Baby’s head came out. This is the most bizarre part for Bill – just a little head poking out.
Didn’t know til later, but the umbilical cord was around her neck and she was rather blue. My Dr told just said “You have to push the baby out now.
So, more PUSHPUSHPUSHPUSHPUSHPUSHing and out came the shoulders and – great sigh of relieve – the rest of her little body. They cut the cord and whisked her over to the heated baby-inspection table and started – for lack of a better phrase – roughing her up to get her to breathe. I must have opened an eye because I remember seeing her blue little head…and then waitingwaitingwaiting to hear her cry.

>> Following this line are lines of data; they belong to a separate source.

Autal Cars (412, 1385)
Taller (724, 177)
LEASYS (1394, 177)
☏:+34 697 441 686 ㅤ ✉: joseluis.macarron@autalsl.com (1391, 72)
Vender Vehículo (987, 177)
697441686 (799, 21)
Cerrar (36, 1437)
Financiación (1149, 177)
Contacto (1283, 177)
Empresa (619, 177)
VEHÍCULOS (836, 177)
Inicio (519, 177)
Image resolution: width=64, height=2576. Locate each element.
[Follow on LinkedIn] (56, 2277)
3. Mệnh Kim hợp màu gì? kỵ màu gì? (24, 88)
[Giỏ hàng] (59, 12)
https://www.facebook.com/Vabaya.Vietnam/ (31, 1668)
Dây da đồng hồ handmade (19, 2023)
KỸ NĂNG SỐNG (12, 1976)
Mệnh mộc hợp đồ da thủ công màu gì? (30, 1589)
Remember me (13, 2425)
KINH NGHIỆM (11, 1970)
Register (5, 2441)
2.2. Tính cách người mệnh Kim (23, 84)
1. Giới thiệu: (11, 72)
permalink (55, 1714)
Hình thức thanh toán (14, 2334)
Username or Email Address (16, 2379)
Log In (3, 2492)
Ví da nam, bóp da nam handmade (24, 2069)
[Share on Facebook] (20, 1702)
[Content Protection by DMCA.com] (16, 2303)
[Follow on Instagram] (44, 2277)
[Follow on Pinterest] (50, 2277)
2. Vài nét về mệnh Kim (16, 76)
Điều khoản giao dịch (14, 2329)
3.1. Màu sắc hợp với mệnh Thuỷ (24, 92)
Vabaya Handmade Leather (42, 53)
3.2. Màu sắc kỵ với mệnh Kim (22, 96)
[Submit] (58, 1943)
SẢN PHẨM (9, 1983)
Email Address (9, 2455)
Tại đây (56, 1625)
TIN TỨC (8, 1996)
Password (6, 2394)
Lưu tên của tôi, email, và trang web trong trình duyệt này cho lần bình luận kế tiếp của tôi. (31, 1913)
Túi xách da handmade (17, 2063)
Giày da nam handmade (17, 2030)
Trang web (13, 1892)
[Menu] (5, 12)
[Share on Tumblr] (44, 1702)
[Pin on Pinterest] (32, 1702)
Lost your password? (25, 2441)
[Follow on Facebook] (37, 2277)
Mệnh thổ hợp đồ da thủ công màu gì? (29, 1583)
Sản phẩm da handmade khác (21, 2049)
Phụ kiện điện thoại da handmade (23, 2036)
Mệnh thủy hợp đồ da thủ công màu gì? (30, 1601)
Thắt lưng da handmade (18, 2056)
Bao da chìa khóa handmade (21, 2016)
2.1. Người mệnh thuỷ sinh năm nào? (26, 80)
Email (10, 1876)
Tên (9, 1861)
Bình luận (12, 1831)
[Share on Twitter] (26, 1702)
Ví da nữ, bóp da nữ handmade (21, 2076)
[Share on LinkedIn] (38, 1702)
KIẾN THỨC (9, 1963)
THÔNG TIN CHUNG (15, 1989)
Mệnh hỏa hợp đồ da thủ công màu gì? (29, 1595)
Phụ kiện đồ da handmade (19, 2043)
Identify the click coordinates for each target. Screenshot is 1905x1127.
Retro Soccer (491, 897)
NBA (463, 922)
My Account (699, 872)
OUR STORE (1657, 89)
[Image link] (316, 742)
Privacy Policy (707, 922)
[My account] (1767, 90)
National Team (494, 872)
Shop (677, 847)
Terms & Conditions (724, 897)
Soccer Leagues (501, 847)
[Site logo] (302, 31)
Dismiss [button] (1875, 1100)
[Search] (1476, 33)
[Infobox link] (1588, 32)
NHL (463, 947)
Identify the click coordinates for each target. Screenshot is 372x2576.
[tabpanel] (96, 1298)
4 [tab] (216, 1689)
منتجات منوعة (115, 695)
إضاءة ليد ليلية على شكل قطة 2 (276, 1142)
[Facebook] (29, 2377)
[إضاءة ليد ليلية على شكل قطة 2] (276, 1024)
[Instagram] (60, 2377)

When she finally cried – loudly and with gusto – I think I finally started to relax. Bill was over there with her, and they let him cut the cord the second time – to shorten it, now that she was breathing and all was well.
I delivered the placenta a bit after that – piece of cake compared to the head.
And I couldn’t do anything for several long minutes because I started shivering really hard and I couldn’t seem to move or talk. Teeth chattering, body shaking. Your body temp drops after delivery. Thank goodness for very warm hospital blankets.
I only needed one stitch.
The time between 3 cm to 6 cm to 9 cm to PUSHPUSHPUSHPUSH to deliver was maybe 20 minutes. I had no idea. Time is so distorted at that point.
And Julia is fine. Healthy, hungry, good strong neck – lifts her head if I’m holding her against my shoulder to burp her. Her eyes are funny – she cracks them open and looks back and forth suspiciously…who are these people and how did they all get into my womb?
I endured that annoying nurse for the rest of the night and the next night. The second night she asked if I needed any pain meds and I said nope – and she said I was the easiest patient there. Well…maybe…but mostly it’s because I DON’T WANT TO BE SPOKEN TO LIKE I’M FIVE, THANK YOU!
But – she was a good nurse, as were all the rest of them that took care of me. And my doctor is great, too.
For that matter, everyone and everything in my world is great. And I am glad to be home and to begin this next chapter in my life.